Beyond the project scale, understanding the broader institutional context can also help researchers and practitioners to identify which parts of ‘the system’ may need to be tackled to generate significant support for co-creation, co-design and co-production.
In Australia, for example, a major review of research policy and funding arrangements (known as the Watt Review) identified that traditional measures of research impact through publication citations and impact factors were inadequate. Watt and fellow reviewers noted that “Notions of ‘technology transfer’, where one party supplies and another receives, have been replaced by the more relationship-based ideas of mutual engagement and ‘co-production of knowledge” (2015, p.66). Associated recommendations include combining new metrics for measuring impact and engagement with qualitative case studies.
These changes, if fully implemented, create an opportunity both for existing co-production work to be recognised and supported, as well as a wider cultural shift in academic institutions to build experience and capacity in co-productive approaches to research. Knowledge governance research and analysis can help to identify such leverage points, and build a case towards their implementation.

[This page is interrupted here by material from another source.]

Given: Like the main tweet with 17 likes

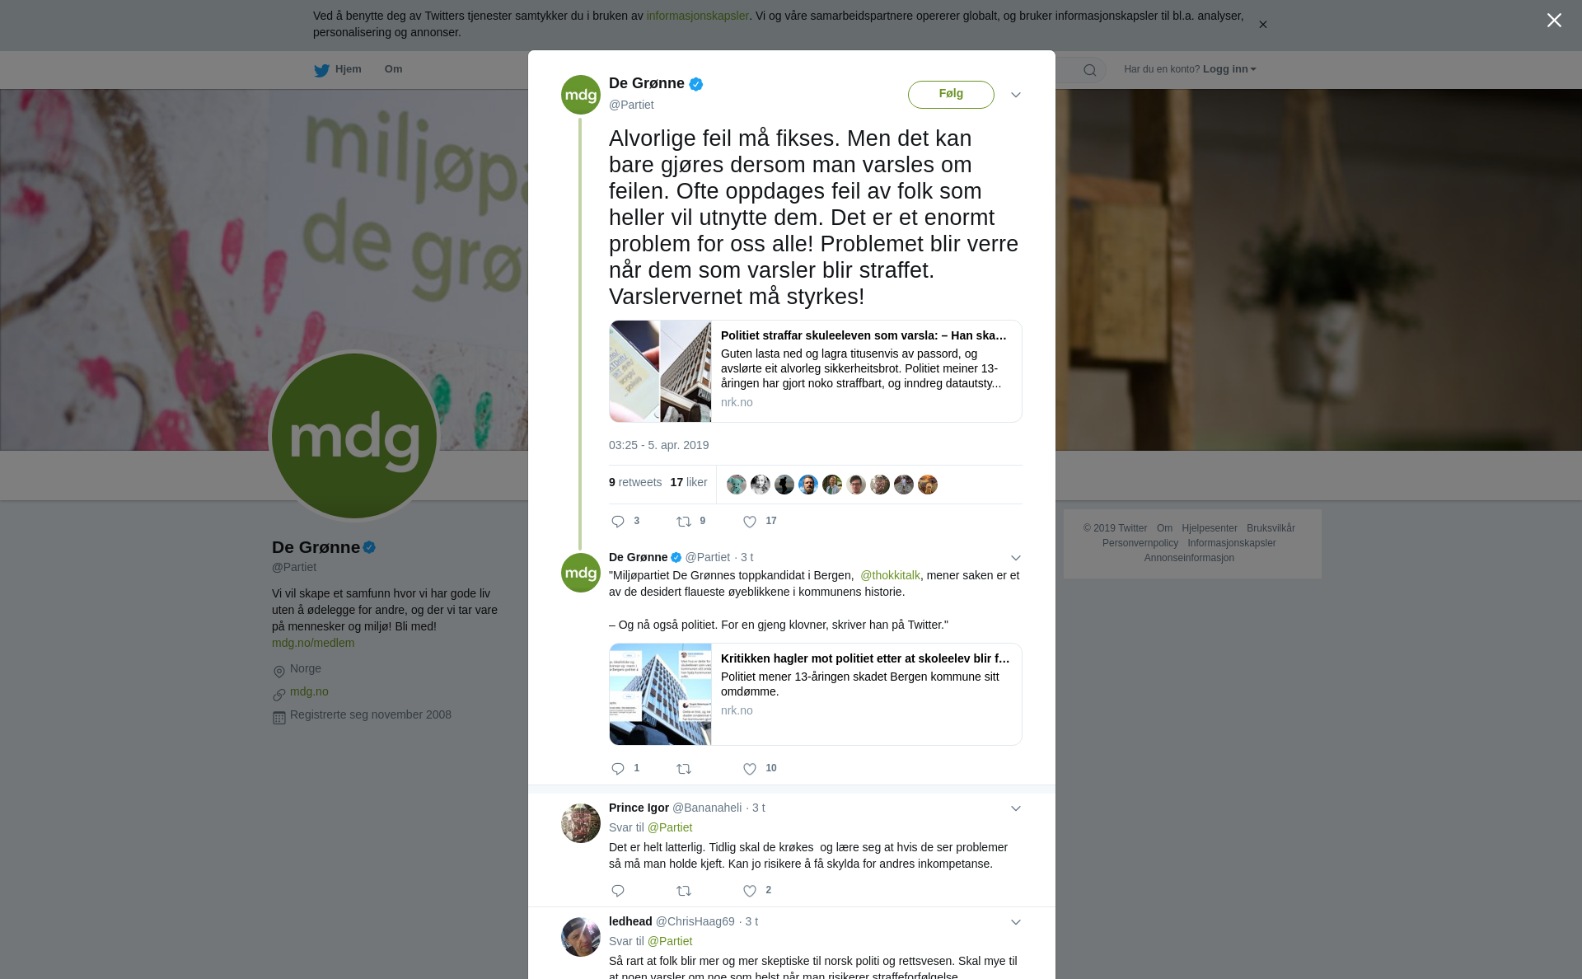Looking at the screenshot, I should pos(750,522).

It is these bigger shifts that will ultimately help to move us from situations where successful co-creation is no longer regarded as the triumph of good over evil, but just a normal way research ought to be done. By systematically seeking to understand and recognise the important roadblocks, and the biggest opportunities for change, we can work more effectively to foster these transitions. Knowledge governance is a conceptual tool that can help us get there.
Comments are welcome: can you add good examples of particular knowledge governance interventions (rules, funding arrangements, problem-based programs…?) that facilitate co-creation, co-design and co-production in research?

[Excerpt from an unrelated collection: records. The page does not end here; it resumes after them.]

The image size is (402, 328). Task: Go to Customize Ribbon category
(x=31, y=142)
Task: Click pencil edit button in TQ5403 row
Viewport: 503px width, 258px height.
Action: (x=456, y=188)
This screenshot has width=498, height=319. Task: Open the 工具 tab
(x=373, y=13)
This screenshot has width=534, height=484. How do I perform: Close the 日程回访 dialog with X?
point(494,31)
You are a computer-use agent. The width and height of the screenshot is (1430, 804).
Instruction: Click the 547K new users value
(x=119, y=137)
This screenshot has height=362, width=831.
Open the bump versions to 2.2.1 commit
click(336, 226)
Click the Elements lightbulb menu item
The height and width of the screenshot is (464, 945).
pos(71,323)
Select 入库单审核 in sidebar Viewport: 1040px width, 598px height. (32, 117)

Clark, W. C., van Kerkhoff, L., Lebel. L. and Gallopin, G. (2016). Crafting usable knowledge for sustainable development. Proceedings of the National Academy of Sciences of the United States of America, 113, 17: 4570–4578.
Online (DOI): 10.1073/pnas.1601266113
van Kerkhoff, L. and Pilbeam, V. (2015). Science, culture and community-based environmental governance: A pilot study of Palau. Fenner School of Environment and Society, Australian National University. Final report (FR2015-14), Australian Centre for International Agricultural Research: Canberra, Australia.
Watt, J. (2015). Review of research policy and funding arrangements. Commonwealth Department of Education and Training: Canberra, Australia.
Biography: Lorrae van Kerkhoff (@ANUsustsci) is a Senior Lecturer and Research Fellow in sustainability science at the Fenner School of Environment and Society, The Australian National University. Her research focuses on understanding the role of science in governance and decision-making for sustainability, with a special interest in cross-cultural settings. She teaches in areas related to the social and political dimensions of sustainable development, and practical approaches to tackling complex environmental problems. She is a member of the Co-Creative Capacity Pursuit funded by the National Socio-Environmental Synthesis Center (SESYNC).
This blog post is one of a series resulting from the first meeting in April 2016 of the Co-Creative Capacity Pursuit. This pursuit is part of the theme Building Resources for Complex, Action-Oriented Team Science funded by the US National Socio-Environmental Synthesis Center (SESYNC).